There is a demarcation-line within the fitness community: The low-intensity steady state veterans on one side of the divide, and the high-intensity revolutionizers on the other. A recent study by Shepherd et al. (Shepherd. 2010) plays into the hands of the revolutionizers, as the scientists found that 6 weeks of HIIT improves whole-body fat oxidation and insulin sensitivity in young sedentary males.

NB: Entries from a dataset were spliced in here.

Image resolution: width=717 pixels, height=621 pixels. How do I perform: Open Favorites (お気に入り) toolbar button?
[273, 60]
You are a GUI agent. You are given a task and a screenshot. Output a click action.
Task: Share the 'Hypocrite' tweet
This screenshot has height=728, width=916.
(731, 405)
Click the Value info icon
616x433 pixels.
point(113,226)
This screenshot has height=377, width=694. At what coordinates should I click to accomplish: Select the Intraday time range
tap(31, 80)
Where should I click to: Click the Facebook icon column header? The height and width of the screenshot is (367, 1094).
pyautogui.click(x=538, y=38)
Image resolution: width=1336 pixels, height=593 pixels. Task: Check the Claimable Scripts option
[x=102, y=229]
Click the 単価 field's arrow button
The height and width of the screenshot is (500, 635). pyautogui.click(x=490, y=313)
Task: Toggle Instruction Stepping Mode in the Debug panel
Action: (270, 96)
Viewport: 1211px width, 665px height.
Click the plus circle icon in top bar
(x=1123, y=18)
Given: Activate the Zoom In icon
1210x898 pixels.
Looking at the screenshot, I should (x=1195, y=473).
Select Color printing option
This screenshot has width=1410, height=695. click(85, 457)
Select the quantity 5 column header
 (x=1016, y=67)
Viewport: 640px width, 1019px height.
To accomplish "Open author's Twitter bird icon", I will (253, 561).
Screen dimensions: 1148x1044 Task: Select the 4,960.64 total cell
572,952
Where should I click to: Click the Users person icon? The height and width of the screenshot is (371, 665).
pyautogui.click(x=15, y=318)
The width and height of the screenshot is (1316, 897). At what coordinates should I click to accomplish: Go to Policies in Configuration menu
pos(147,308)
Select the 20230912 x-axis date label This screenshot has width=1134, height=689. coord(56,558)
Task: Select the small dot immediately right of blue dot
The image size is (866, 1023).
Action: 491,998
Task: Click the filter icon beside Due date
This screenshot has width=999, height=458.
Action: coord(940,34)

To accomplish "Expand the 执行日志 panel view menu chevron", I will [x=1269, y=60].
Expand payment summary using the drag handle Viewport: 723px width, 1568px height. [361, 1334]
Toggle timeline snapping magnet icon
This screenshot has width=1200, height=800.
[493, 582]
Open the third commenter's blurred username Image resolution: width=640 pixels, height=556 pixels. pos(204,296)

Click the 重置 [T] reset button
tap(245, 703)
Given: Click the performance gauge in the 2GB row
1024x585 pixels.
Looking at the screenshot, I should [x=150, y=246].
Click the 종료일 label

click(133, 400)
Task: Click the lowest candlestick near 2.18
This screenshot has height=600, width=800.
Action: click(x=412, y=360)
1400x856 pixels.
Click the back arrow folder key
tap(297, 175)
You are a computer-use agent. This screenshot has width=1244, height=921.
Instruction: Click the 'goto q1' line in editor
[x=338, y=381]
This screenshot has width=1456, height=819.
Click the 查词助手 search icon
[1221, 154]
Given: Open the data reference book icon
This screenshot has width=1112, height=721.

Eight participants (23±2 years; body mass index 24.5±1.5 kg/m2; VO2 peak 43.0±1.5 ml/min/kg) with normal glucose tolerance undertook 6 weeks of HIT consisting of between four and six 30-s Wingate tests separated by 4.5 min rest, performed three times per week. [...] VO2 peak increased 18% (pre 43.0±1.5 ml/min/kg2, post 50.8±1.8 ml/min/kg2; p<0.05). A 5% reduction in relative fat content in the body was observed (pre 19.6±2.2%, post 18.8±2.1%, p<0.05), which was attributed to a 6% decrease in relative fat content in the legs. Absolute carbohydrate oxidation was reduced after HIT (pre 1.75±0.11 g/min, post 1.49±0.11 g/min; p=0.04), while relative fat oxidation showed a tendency to increase (pre 35.2±5.7%, post 43.3±3.6%; p=0.078). Plasma glucose and insulin area under the curve in response to the OGTT was reduced by 17% and 31% (p<0.05) posttraining, respectively, which corresponded with a 27% improvement in the Matsuda index of insulin sensitivity (pre 4.0±0.5, post 5.1±0.6, p=0.066).
With an increase in exercise capacity, a decrease in body fat and a shift from carbohydrate to fat oxidation, all that still would have been changed is the nutrition from what I suspect was still the typical western high carb diet to a low/moderate carb diet high in protein and fats.